La presidenta de la república, Claudia Sheinbaum Pardo advirtió que el retiro de visas de parte de Estados Unidos a ciudadanos mexicanos, como el caso reciente de Andrés “Andy” Manuel López Beltrán, hijo del expresidente de AMLO, tiene un sentido político y de injerencia.  

En su conferencia matutina, Sheinbaum señaló que las decisiones del gobierno estadounidense no son parejas para todos los países de América Latina. “Mi opinión es que esta cancelación de visas que han hecho… ellos le llaman a personas políticamente expuestas, tiene un sentido político, esencialmente: Porque no es parejo a todos los países si su sentido fuera relacionado con delincuencia, o con alguna prueba de algún tema relacionado con la entrada de un ciudadano a Estados Unidos. Esa es mi opinión”, expresó. 

“Podemos hacer una revisión de qué ocurre en otros países de América Latina y qué ocurre en nuestro país. Y esto es un sentido de injerencia en la política mexicana. Esa es mi opinión, no veo yo otra razón”, agregó.  

Asimismo, dijo que México tiene una larga historia de defensa de la soberanía, desde la Independencia, no solo ante EE.UU. también con España, que no reconoció al México independiente sino hasta 1836, o Francia, con la guerra de los pasteles. 

“Hay una larga historia. Se repite varias veces en el siglo XIX, y en 1914 se repite nuevamente con tropas en el puerto de Veracruz. Y en todos los casos ha habido una defensa heroica de nuestra soberanía y nuestra independencia. Porque en México decide el pueblo de México.

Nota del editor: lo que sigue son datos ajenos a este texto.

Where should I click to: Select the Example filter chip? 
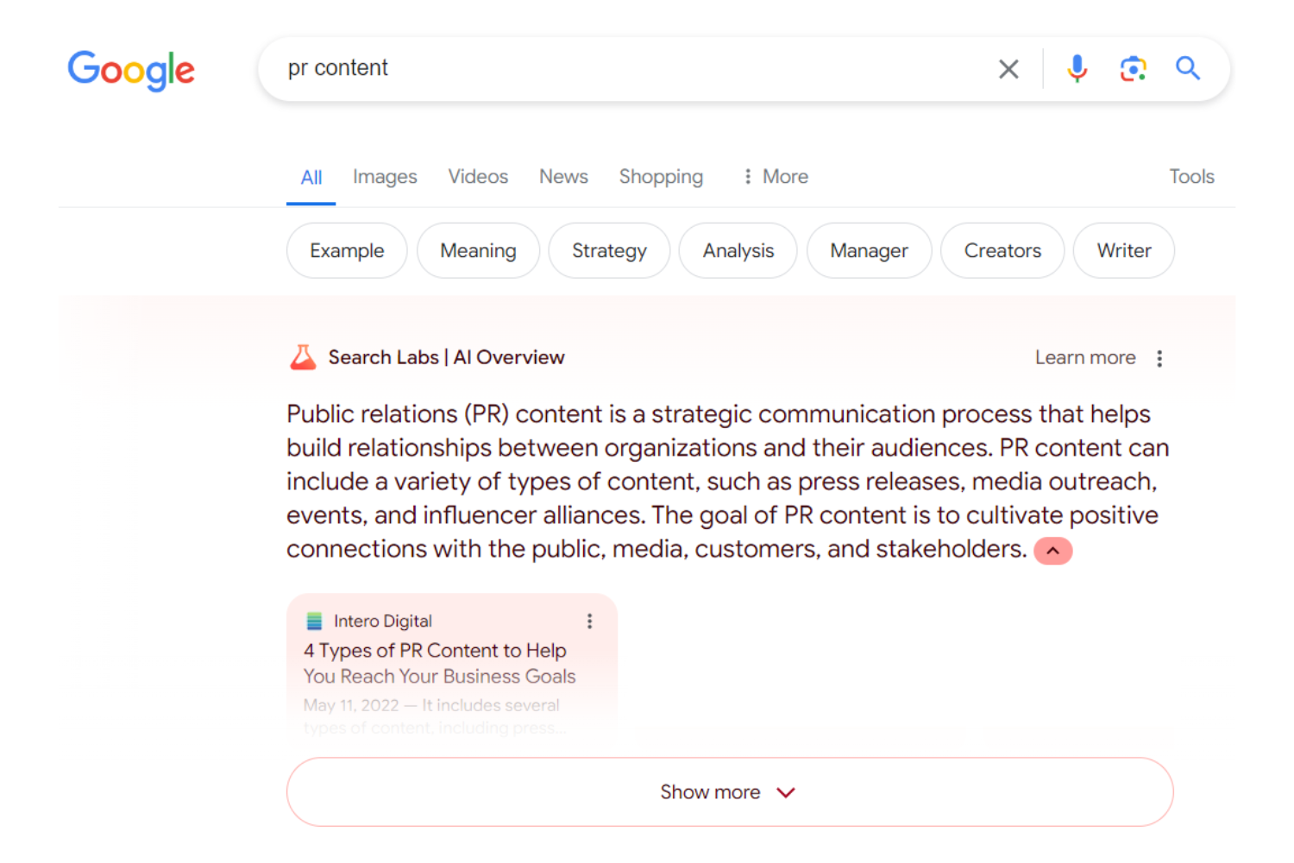[346, 250]
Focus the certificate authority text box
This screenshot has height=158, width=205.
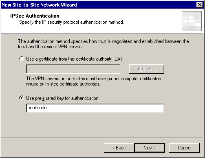click(73, 69)
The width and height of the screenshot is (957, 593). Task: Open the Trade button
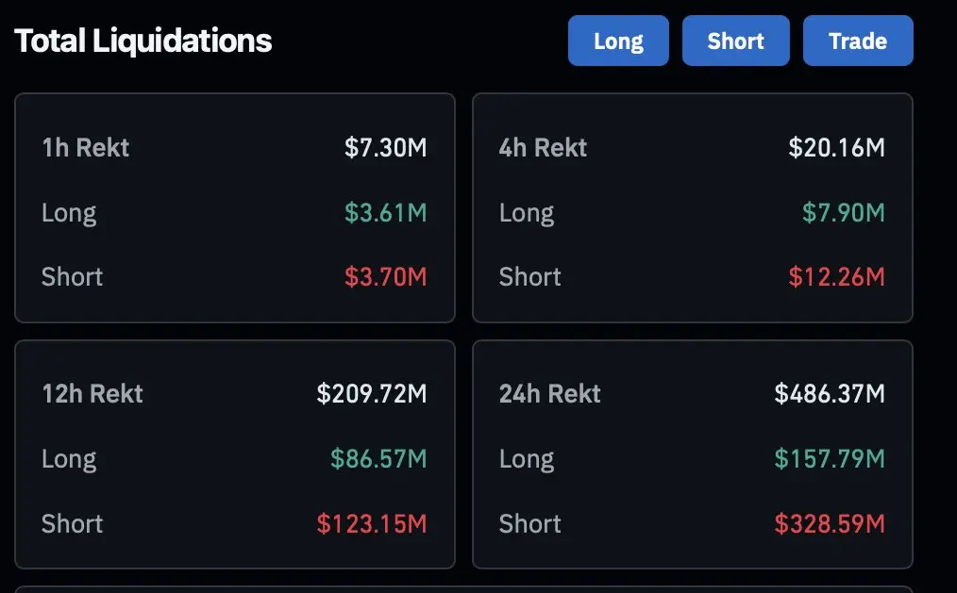[x=858, y=41]
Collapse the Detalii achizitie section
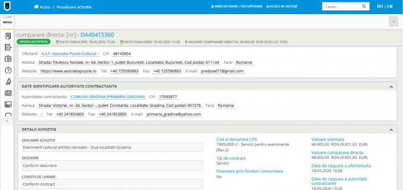The image size is (403, 190). click(x=391, y=130)
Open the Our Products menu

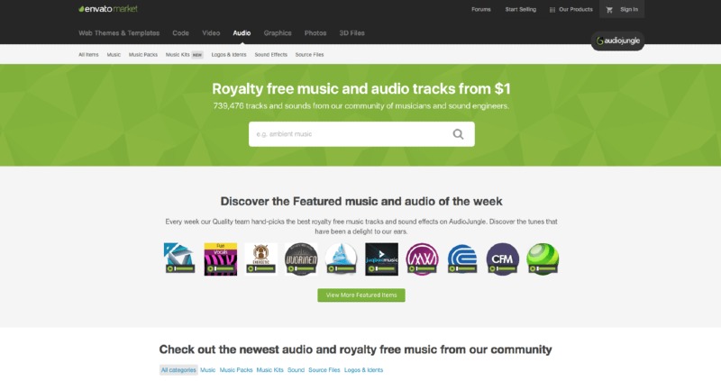point(571,9)
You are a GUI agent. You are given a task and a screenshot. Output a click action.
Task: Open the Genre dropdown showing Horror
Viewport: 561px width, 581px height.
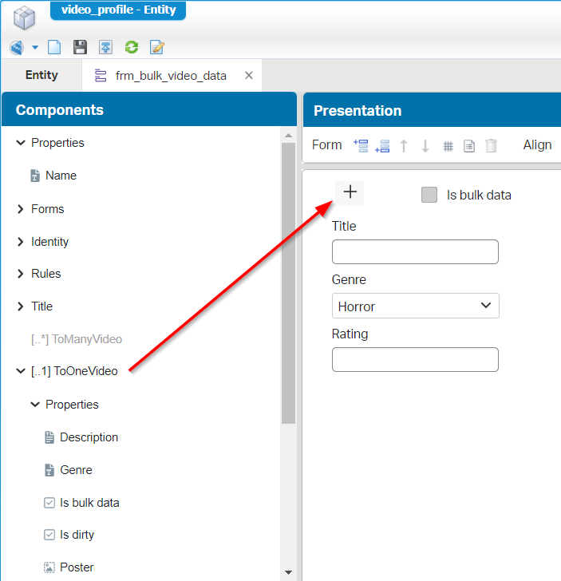coord(415,306)
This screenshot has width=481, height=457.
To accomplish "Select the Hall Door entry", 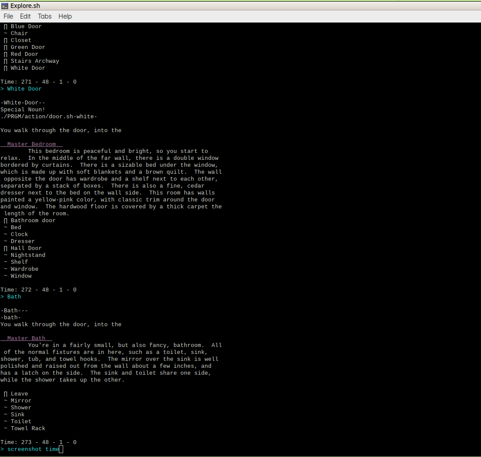I will [x=26, y=248].
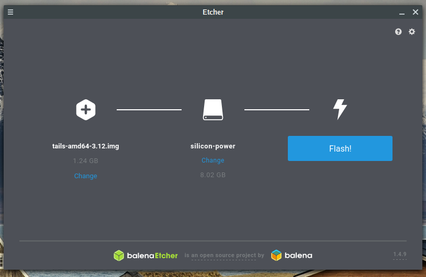This screenshot has height=277, width=426.
Task: Click the silicon-power drive name
Action: pos(213,146)
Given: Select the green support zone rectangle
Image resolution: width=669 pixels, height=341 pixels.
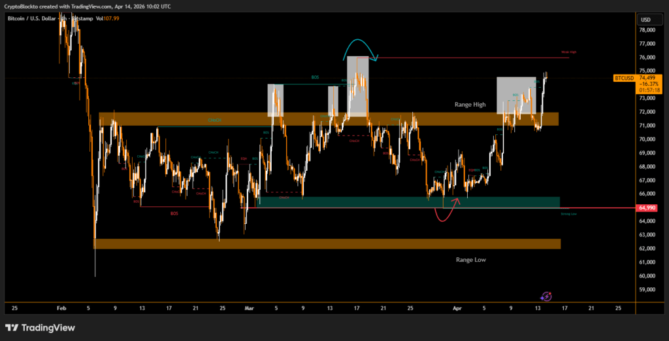Looking at the screenshot, I should [x=408, y=202].
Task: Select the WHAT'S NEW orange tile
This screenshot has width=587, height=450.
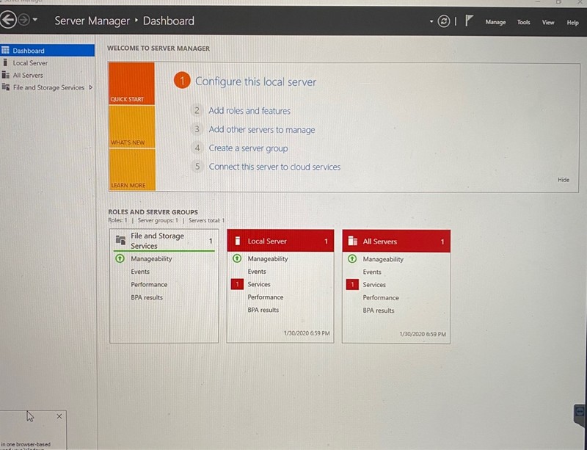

A lo largo del siglo XX fueron muchos momentos de buscar la injerencia en México”, subrayó 

“Andy” López Beltrán difundió una carta dirigida al presidente de EE.UU., Donald Trump, en la que acusa al secretario de Estado, Marco Rubio, y al subsecretario Christopher Landau de haber ordenado retirarle el permiso para ingresar a territorio estadounidense. 

En el documento, López Beltrán sostiene que la decisión tiene un trasfondo político y propagandístico y asegura que los funcionarios estadounidenses no cuentan con pruebas que lo vinculen con actos delictivos o conductas irregulares. Según su versión, no existe una justificación relacionada con alguna conducta ilegal o inmoral y considera que la medida responde a motivaciones políticas.